Sikap optimis adalah buah dari kekuatan iman dalam menghadapi segala syari’at dan perkara kemanusiaan lainnya. Optimis adalah tangga transenden untuk mengubungkan usaha manusia dengan hasil yang ditetapkan oleh Tuhan.
Optimis inilah bentuk pengejawantahan dari aplikasi Al-Qur’an surat Yusuf ayat 87 yang mewajibkan umat manusia untuk tidak berputus asa akan rahmat Allah. Ayat ini meniupkan spirit optimis dalam setiap musibah.
Berbicara tentang optimis dalam menghadapi Covid-19, penulis teringat oleh argumen yang disampaikan oleh salah seorang ahli falak di IAIN Salatiga, M Rifa Jamaluddin Nasir. Menurut hasil hitungan ilmu falak, wabah ini diperkirakan akan berakhir pada sekitar awal Bulan Juni dan Juli, atau bahkan bisa berakhir pada pertengahan Juni 2020.
Waktu berakhirnya wabah ini diprediksi pada saat shubuh di Buruj Sarathan yang berbarengan dengan munculnya bintang penanda musim panas, dengan sebutan lain bintang tsurayya atau Bintang Kartika atau sebagai Bintang Tujuh Bersaudari, yang mana gugusan bintang-bintang yang paling kaya dengan kandungan logam.
Argumentasi Rifa Jamaluddin terkait prediksi berakhirnya pandemi Covid-19 didasarkan pada hadis Nabi. “Jika Bintang (najm) naik, maka diangkatlah penyakit/virus dari penduduk seluruh negeri” (HR. at-Thabrani). Dalam hadis lain : “Jika Bintang (Najm) terbit pada pagi hari, maka diangkatlah penyakit/virus dari penduduk seluruh negeri” (HR. Abu Daud) dan.
“Tidaklah terbit Bintang (Najm), sementara di bumi tengah dilanda penyakit/virus, melainkan (penyakit/virus) itu diangkat” (HR. Ahmad). Bintang yang di maksud dalam hadis tersebut menurut para mufassir dan ulama falak adalah Bintang Tsurayya.
Meski demikian Rifa Jamaludin tidak menjadikan analogi keilmuannya sebagai sebuah kepastian ilmiah.

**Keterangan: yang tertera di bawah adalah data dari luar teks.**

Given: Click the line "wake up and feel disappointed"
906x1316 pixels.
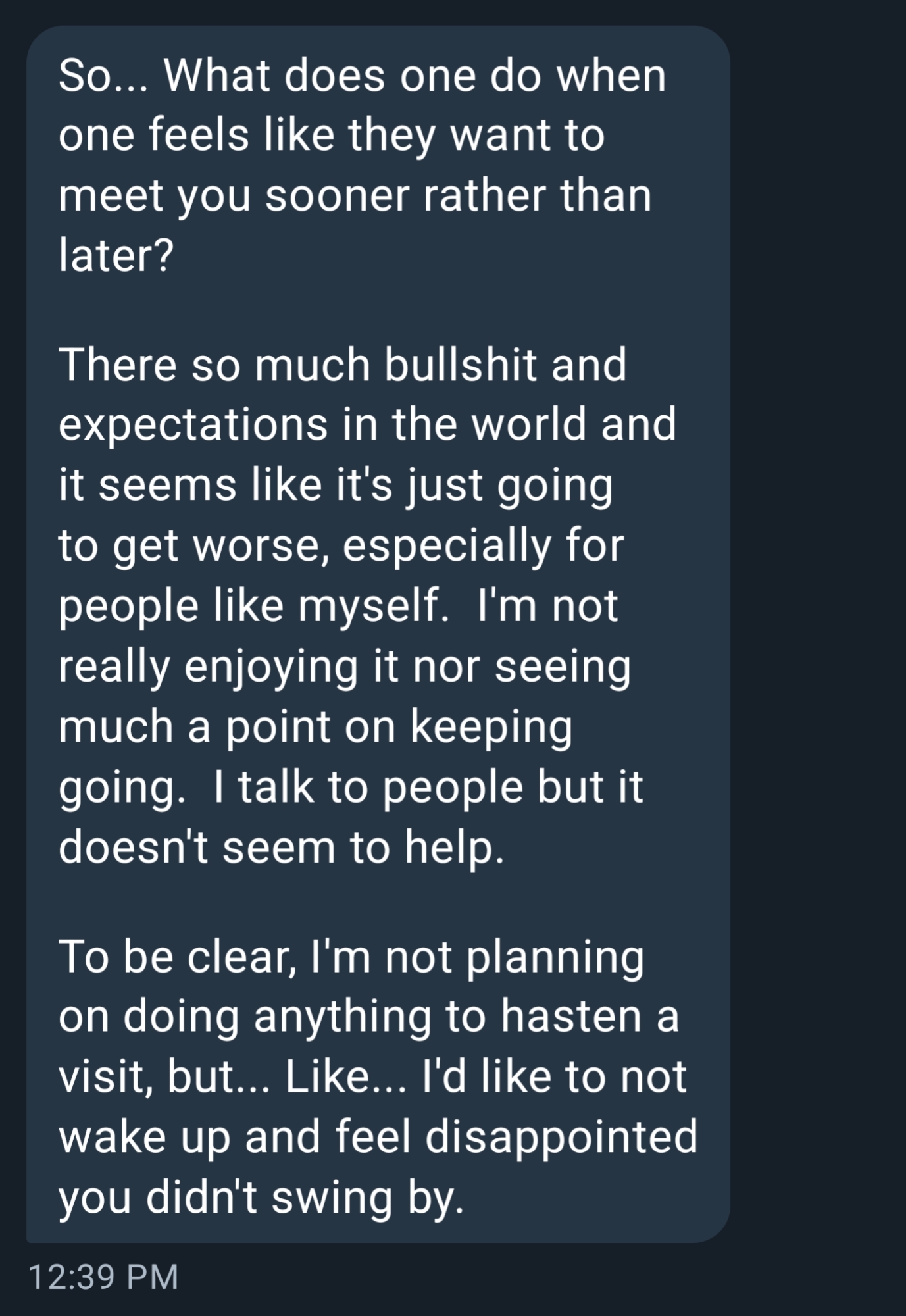Looking at the screenshot, I should click(378, 1138).
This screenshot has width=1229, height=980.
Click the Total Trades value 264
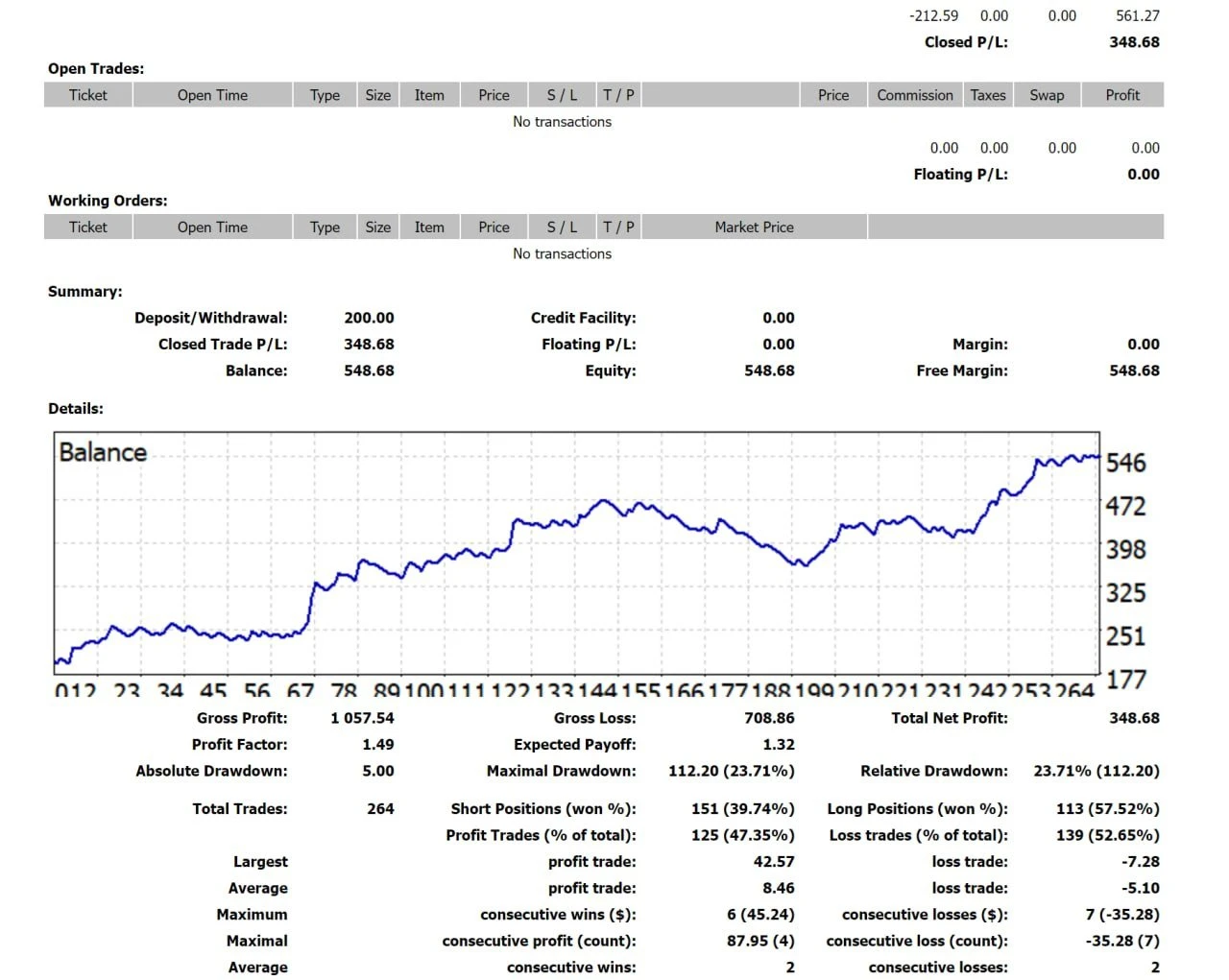point(380,809)
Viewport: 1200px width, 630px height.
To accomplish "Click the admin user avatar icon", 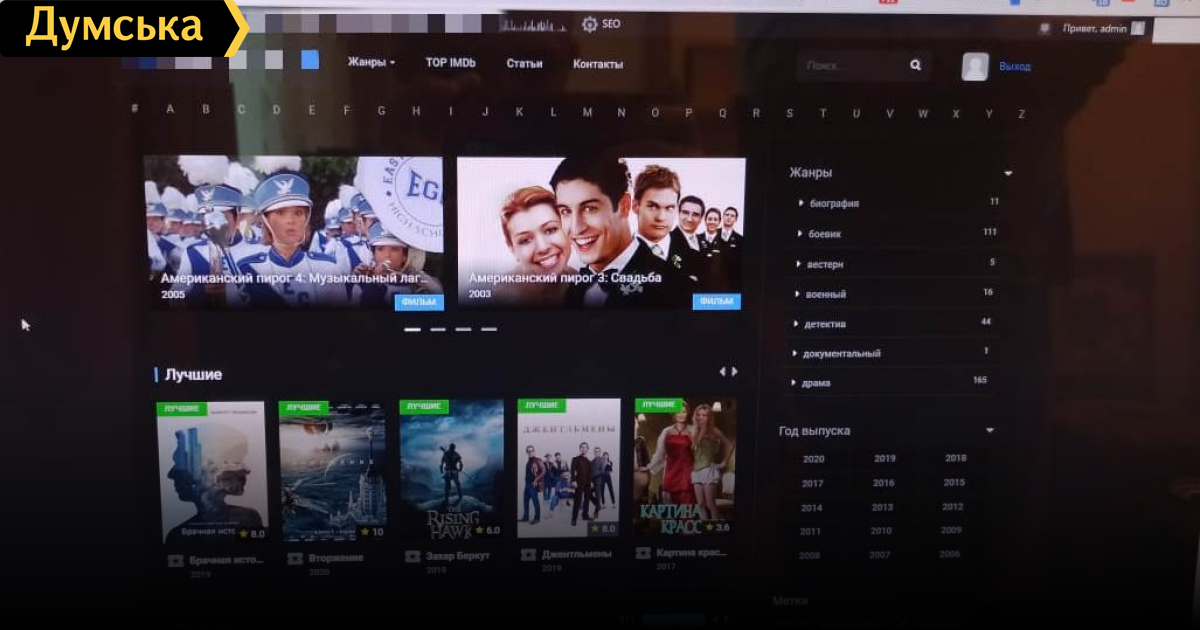I will (974, 67).
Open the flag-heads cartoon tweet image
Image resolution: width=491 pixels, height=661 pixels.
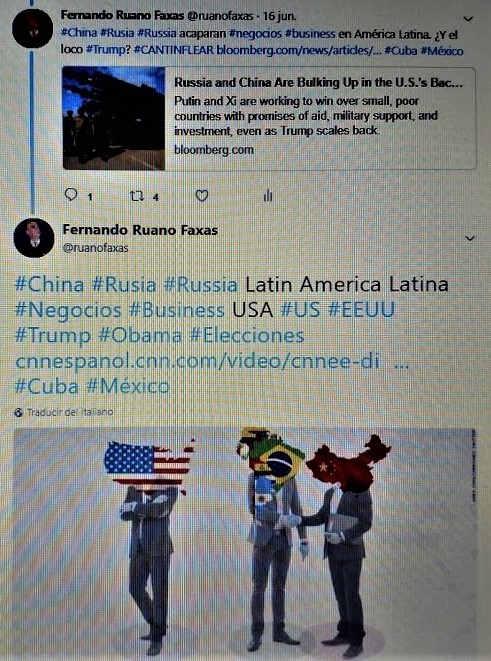tap(245, 542)
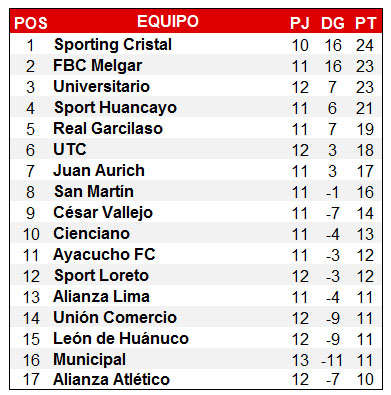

Prediksi tersebut bisa benar dan juga bisa salah karena termasuk ke dalam sesuatu yang bersifat mungkin (possible), bukan wajib atau mustahil. Kebenarannya bersifat relatif. Sedangkan, kebenaran mutlak ada pada Allah SWT.
Terlepas dari percaya atau tidak akan prediksi ilmuwan ahli falak ini, namun ada satu titik kepastian yang harus diambil, yaitu semua harus yakin bahwa optimisme dalam setiap hal itu perlu digalakkan. Kondisi mentalitas akan mempengaruhi kekebalan tubuh.
Banyak para akademisi dan professional yang membuat tulisan positif lainnya untuk menciptakan semangat optimis di tengah masyarakat. Sebagai generasi milenial.
Kita harus bijak dalam bersikap untuk mengambil tingkat kewaspadaan yang pas dan optimisme yang kuat sehingga pandemi Covid-19 lambat laun bisa diretas. Mulailah ciptakan pencegahan preventif dari diri kita sendiri dengan membangun paradigma yang cerdas.